Materials and Methods

For clarity, here we introduce SMAI-test and SMAI-align along with their theoretical properties, focusing on the global alignment of two datasets with the same sample size. Extensions to aligning datasets with unequal sample sizes and SMAI for partial alignment, can be achieved by slightly modifying these basic algorithms, whose details are provided in SI Appendix, Notes.

SMAI-Test Algorithm.

The basic SMAI-test algorithm requires as input the data matrices $X \in R^{d \times n}$ and $Y \in R^{d \times n}$ , each containing $n$ cells and $d$ features (genes), a pre-determined parameter $r_{max}$ corresponding to the number of leading eigenvalues to be used in the test, and a global rescaling factor $b > 0$ . In principle, the number $r_{max}$ should reflect the dimension of the underlying true signal structure of interest, whereas the global scaling factor $b > 0$ adjusts for the potential scaling difference between the two matrices.

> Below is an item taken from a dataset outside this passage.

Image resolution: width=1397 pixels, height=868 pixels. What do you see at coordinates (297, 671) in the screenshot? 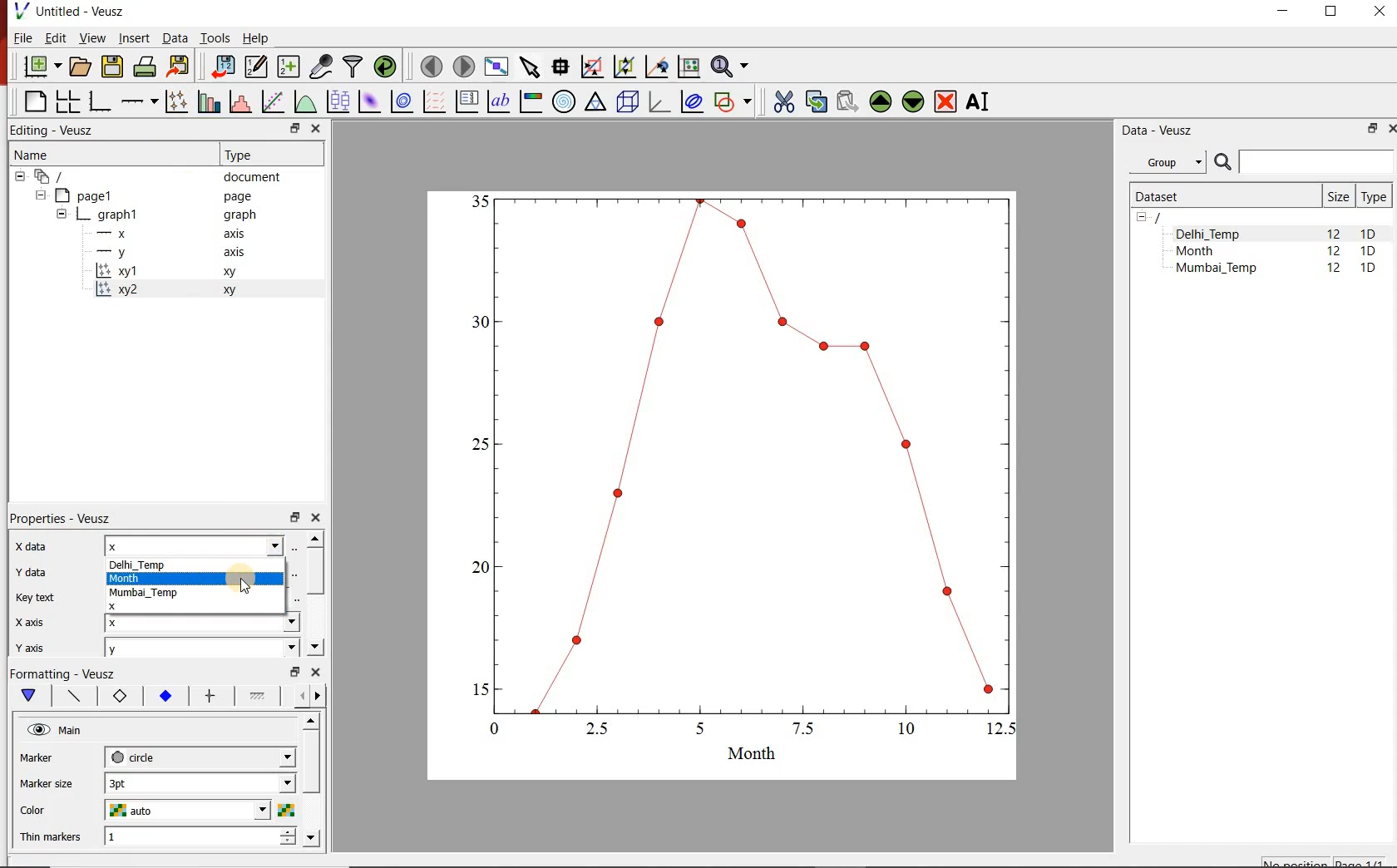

Estimators of $r_{max}$ and $b$ are discussed in SI Appendix, Notes. The formal procedure of the test is summarized as follows:

1.
Compute and normalize eigenvalues: Define the centered matrices $\bar{X} = X ({I - 11}^{⊤})$ and $\bar{Y} = Y ({I - 11}^{⊤})$ . Let $λ_{1}^{(1)} \geq λ_{2}^{(1)} \geq . . . \geq λ_{n}^{(1)}$ and $λ_{1}^{(2)} \geq λ_{2}^{(2)} \geq . . . \geq λ_{n}^{(2)}$ be the ordered eigenvalues of matrices $d^{- 1} {\bar{X}}^{⊤} \bar{X}$ and $d^{- 1} {\bar{Y}}^{⊤} \bar{Y}$ , respectively. Update $λ_{i}^{(1)} \leftarrow b λ_{i}^{(1)}$ for all $i = 1, 2, . . ., n$ .
2.
Construct test statistic: i) define $α_{i}^{(ℓ)} = (\frac{1 - n / d}{λ_{i}^{(ℓ)}} + \frac{1}{d} \sum_{j = r_{max} + 1}^{d} \frac{1}{λ_{j}^{(ℓ)} - λ_{i}^{(ℓ)}})^{- 2},$ and $ϕ_{i}^{(ℓ)} = \frac{1}{\sqrt{α_{i}^{(ℓ)}}} (- \frac{1 - n / d}{{(λ_{i}^{(ℓ)})}^{2}} + \frac{1}{d} \sum_{j = r_{max} + 1}^{d} \frac{1}{{(λ_{j}^{(ℓ)} - λ_{i}^{(ℓ)})}^{2}})^{- 1}$ for $ℓ = 1, 2$ and $i = 1, 2, . . ., r_{max}$ . ii) define the test statistic $T_{n} = \sum_{i = 1}^{r_{max}} \frac{d {(λ_{i}^{(1)} - λ_{i}^{(2)})}^{2}}{2 α_{i}^{(1)} ϕ_{i}^{(1)} + 2 α_{i}^{(2)} ϕ_{i}^{(2)}} .$
3.
Obtain P-value: the P-value is defined as $1 - F^{- 1} (T_{n} ; r_{max})$ , where $F (\cdot ; s)$ is the cumulative distribution function of the $χ^{2}$ random variable with degree of freedom $s$ .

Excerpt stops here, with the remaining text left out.